DIRECTIONS >> Switch "notification icon" to "alert icon" in the rows from the line containing "Task: Click the" through the end of the rows, both ends included, and give those lines again with no other change. Leave the pictures out.

Word and item position data
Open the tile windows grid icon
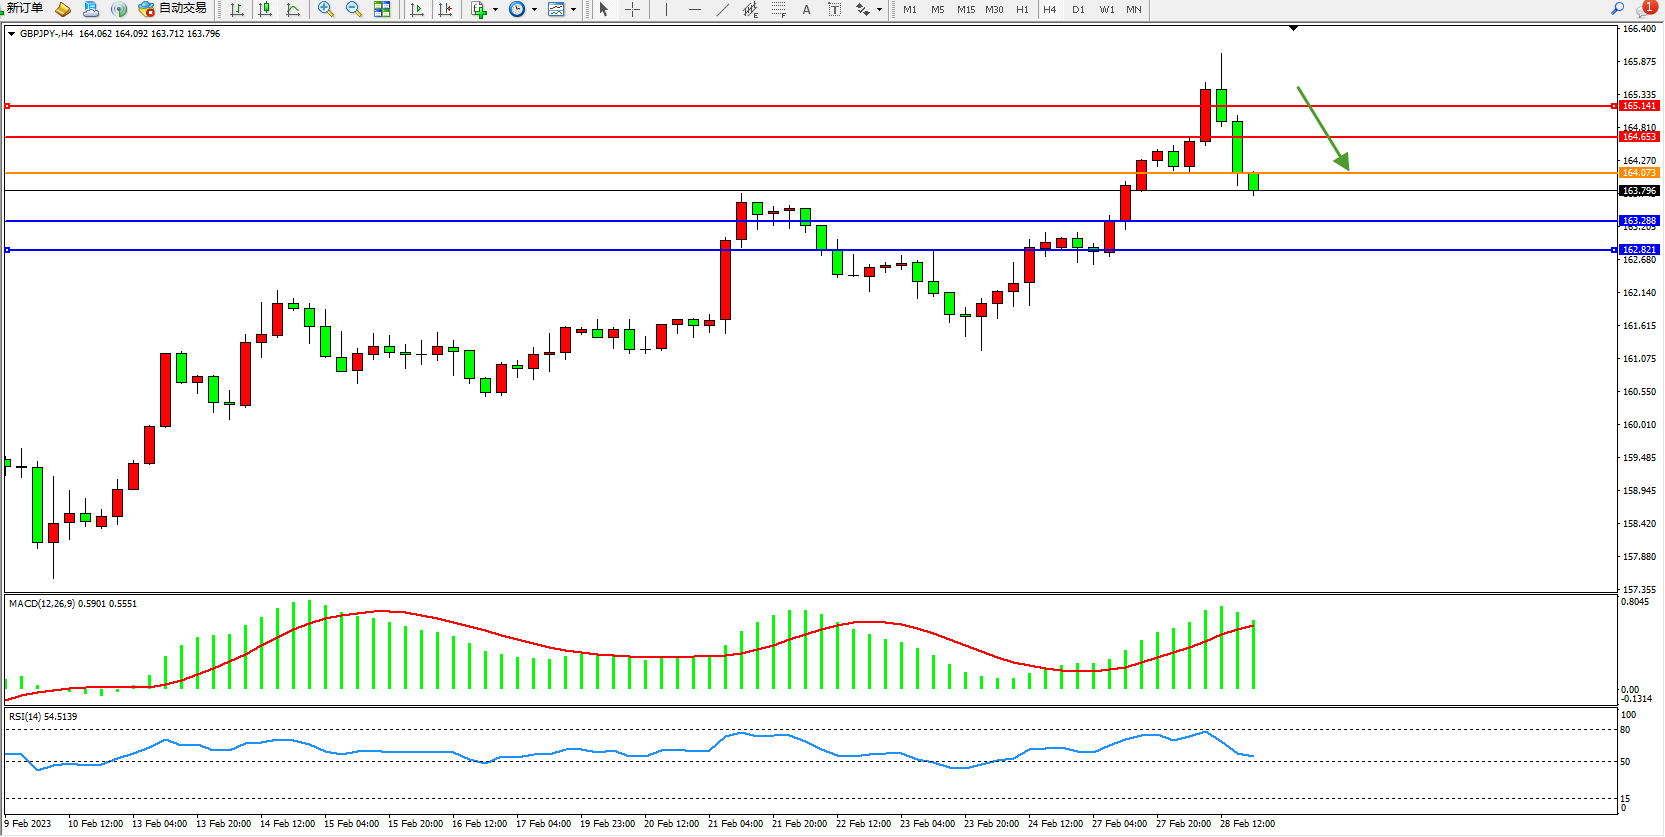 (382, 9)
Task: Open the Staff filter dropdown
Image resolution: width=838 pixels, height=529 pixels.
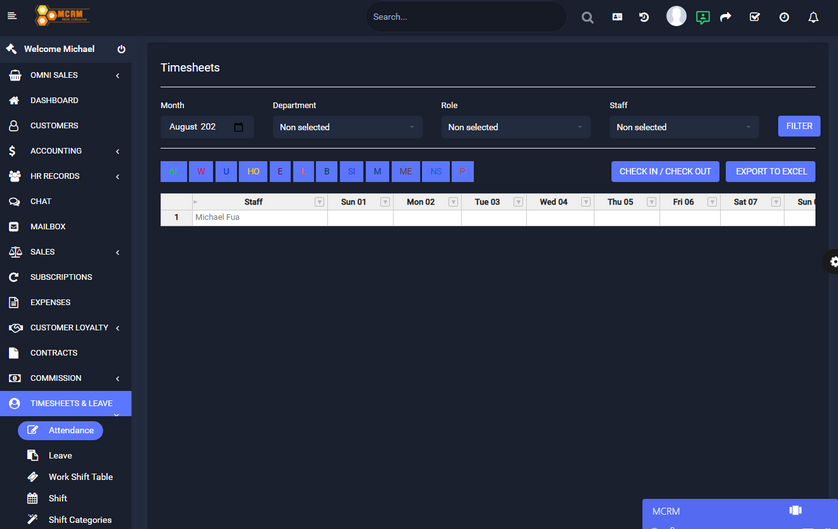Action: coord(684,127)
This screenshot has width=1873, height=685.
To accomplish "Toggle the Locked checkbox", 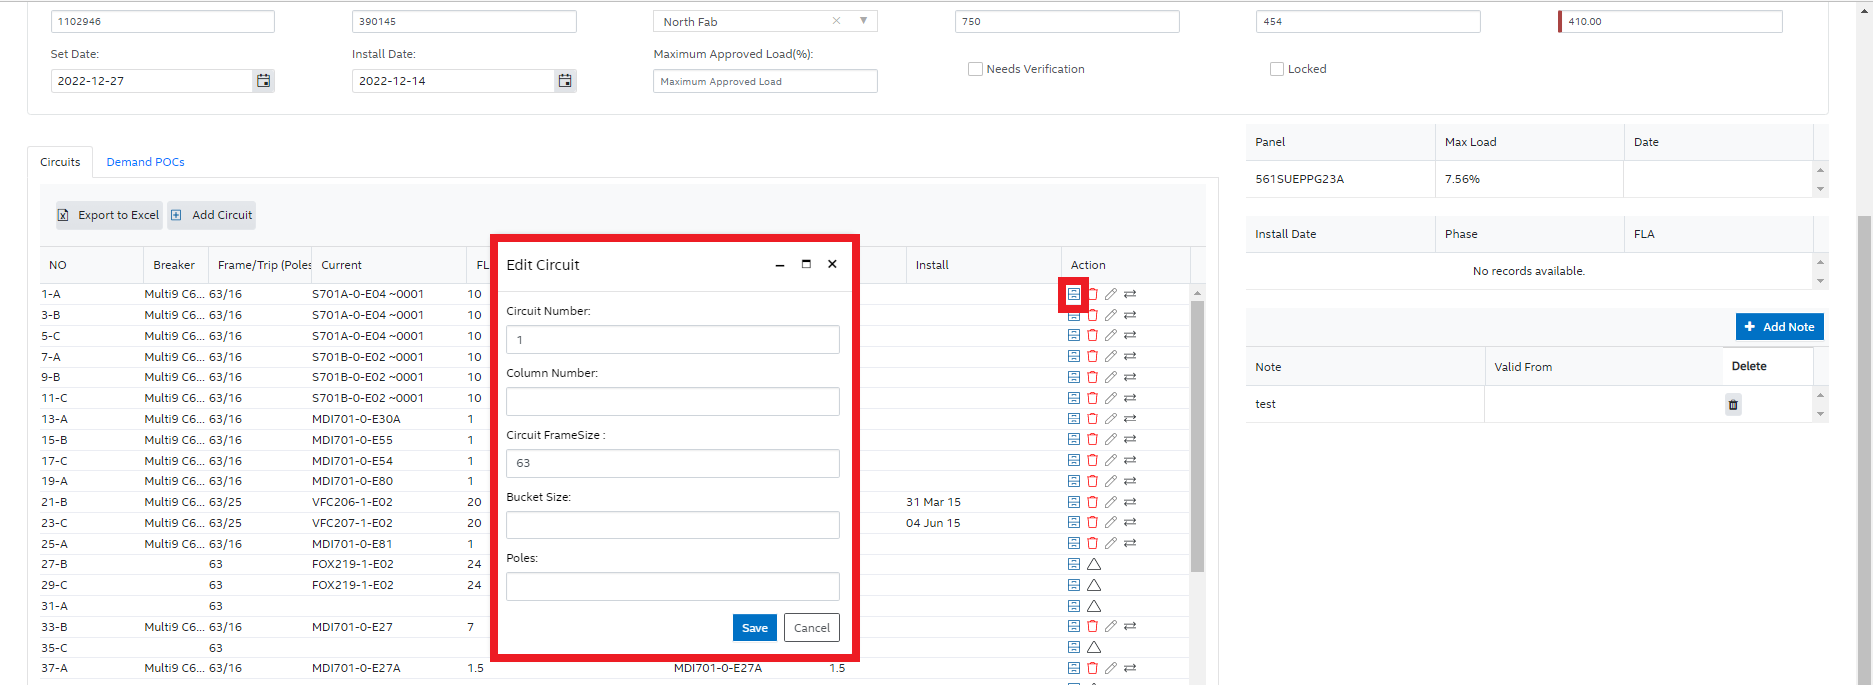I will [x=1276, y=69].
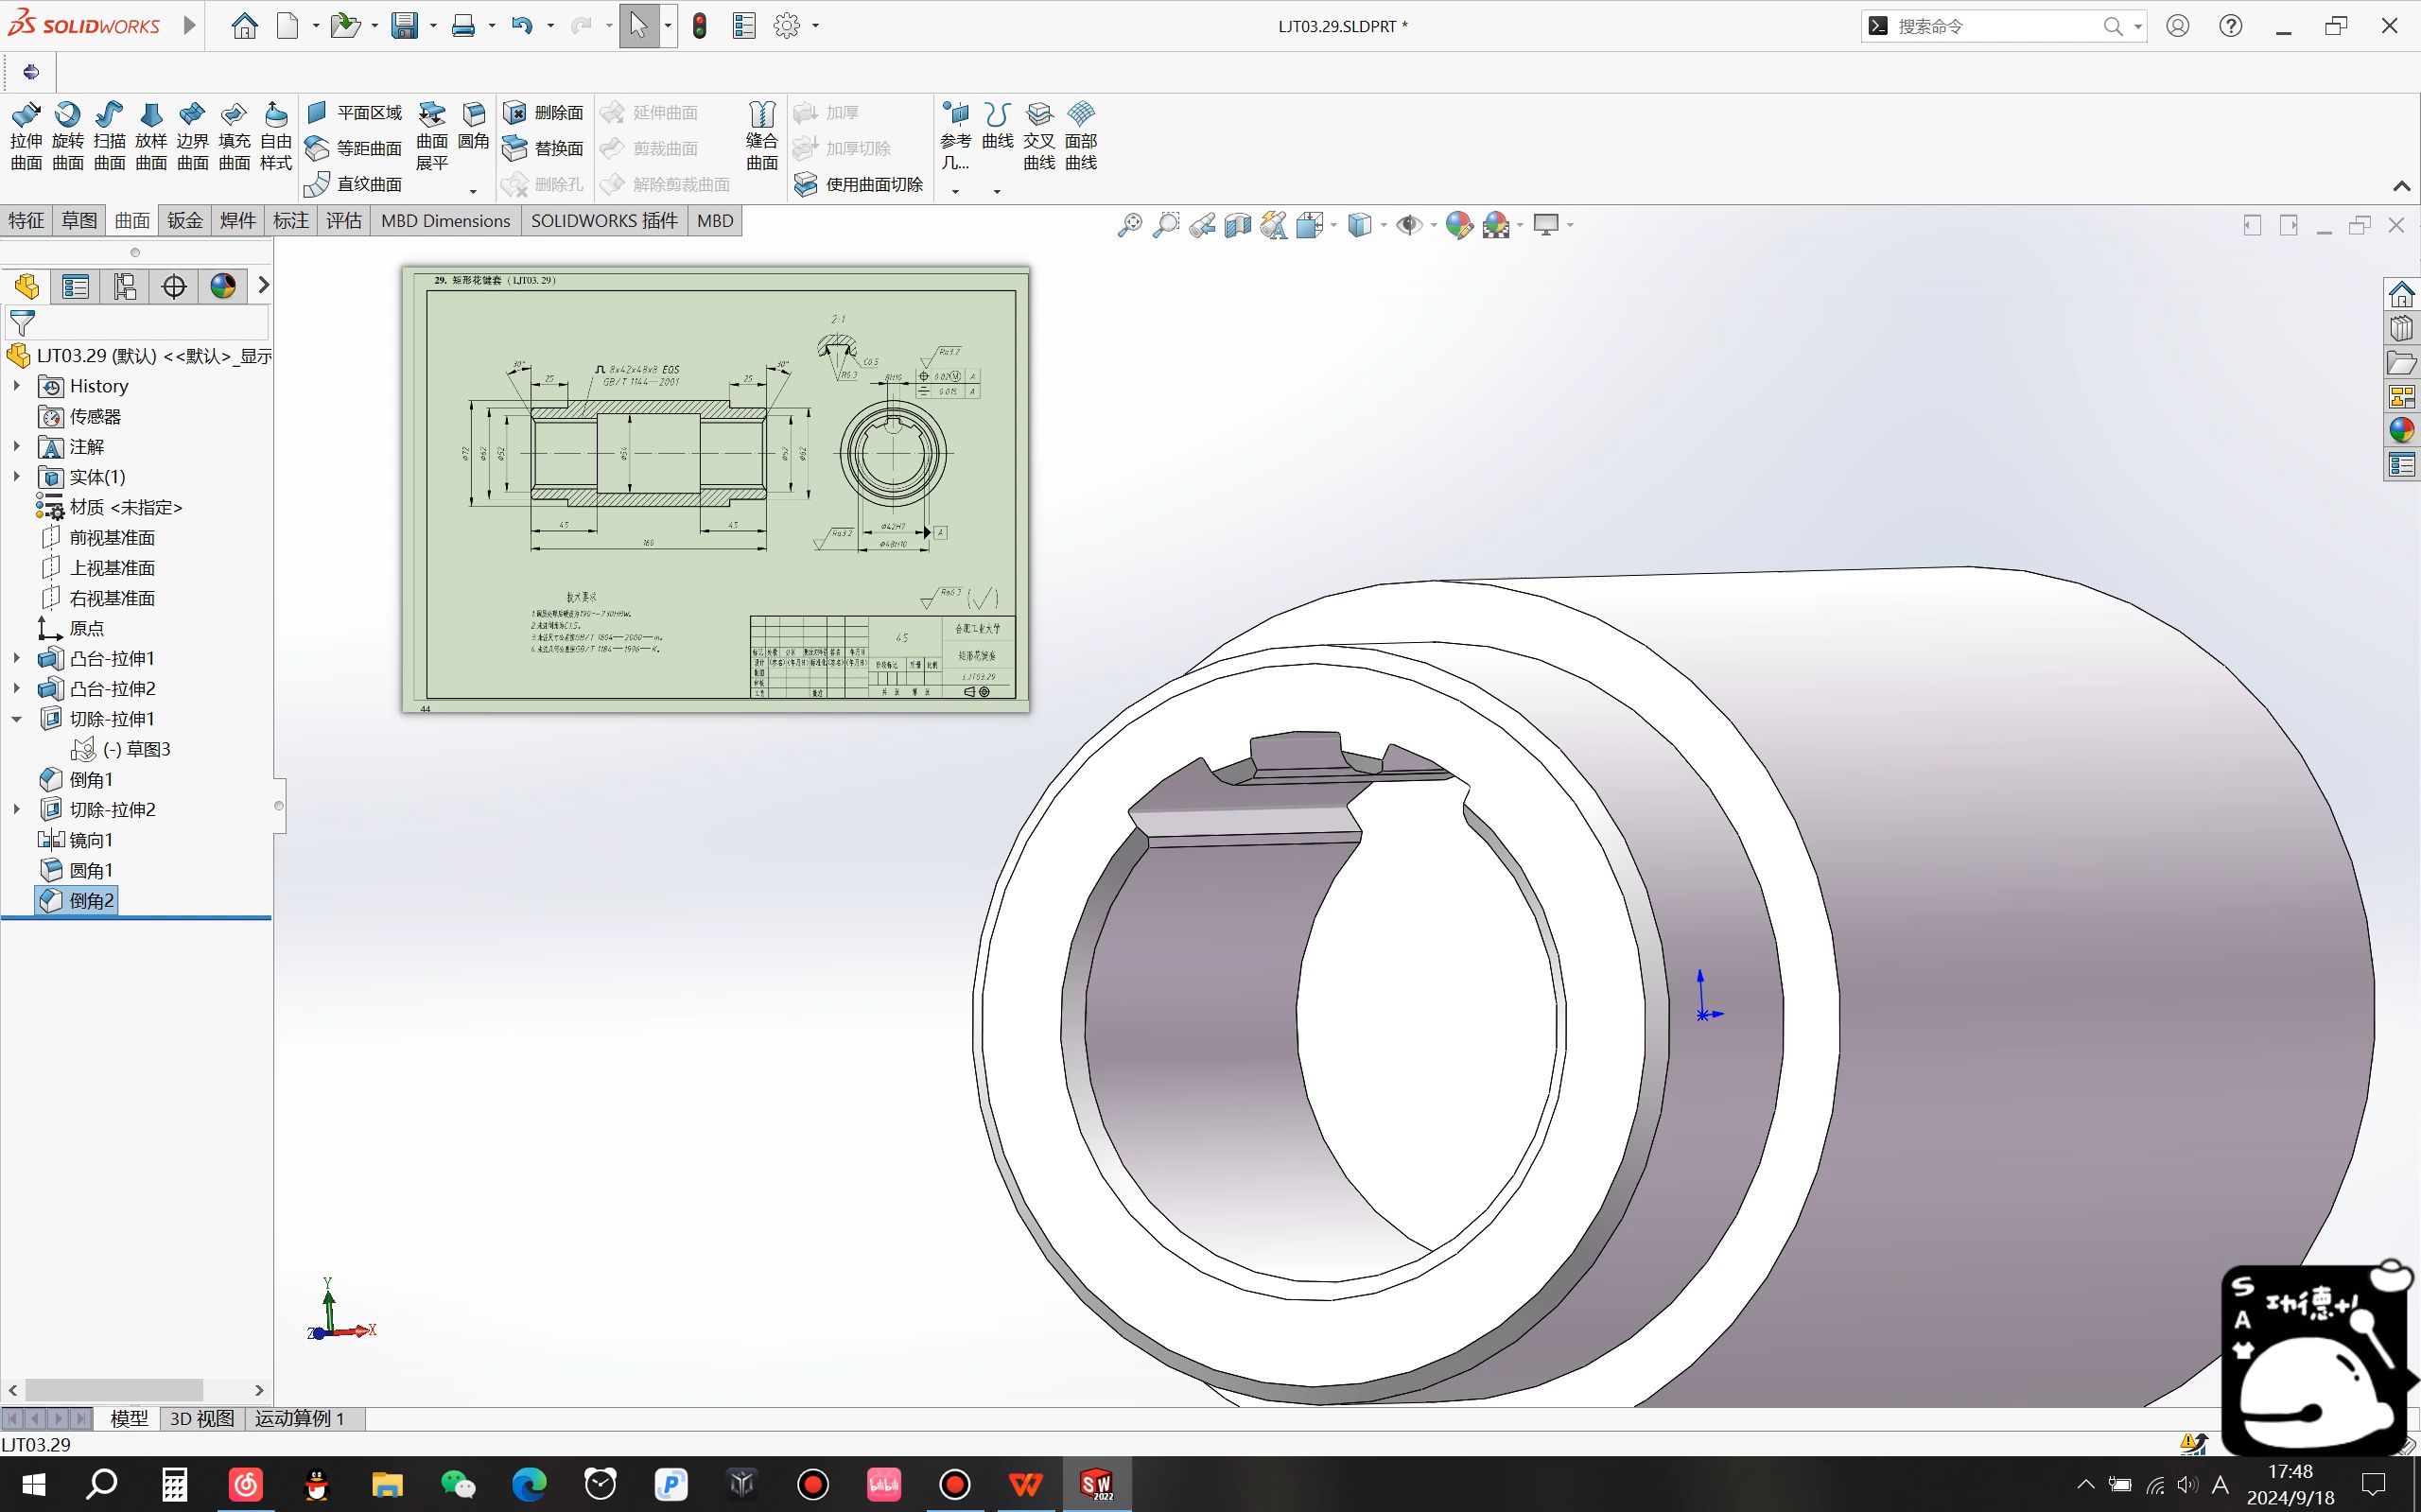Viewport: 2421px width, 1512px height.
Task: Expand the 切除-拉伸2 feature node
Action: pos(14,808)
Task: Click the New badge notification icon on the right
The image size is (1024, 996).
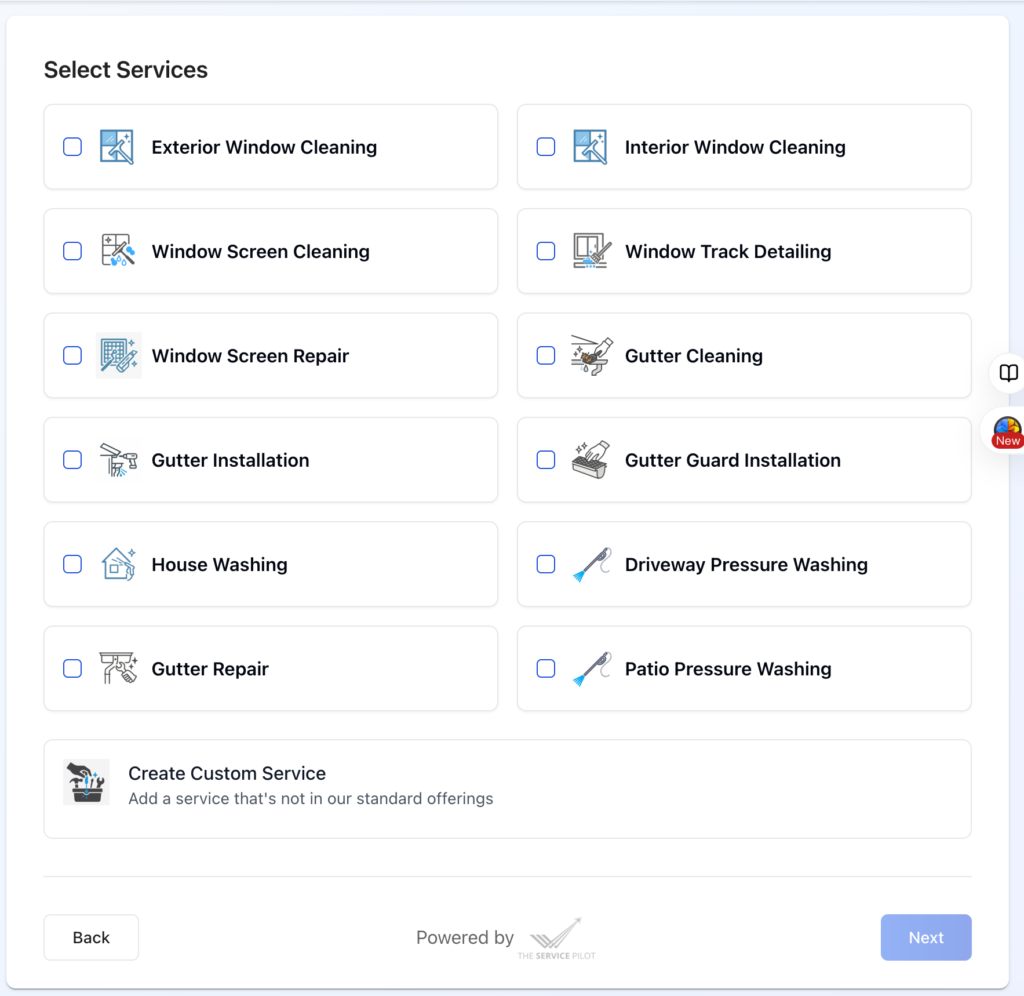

WRITTEN ANSWER >>
Task: Click the New badge alert icon on the right
The image size is (1024, 996).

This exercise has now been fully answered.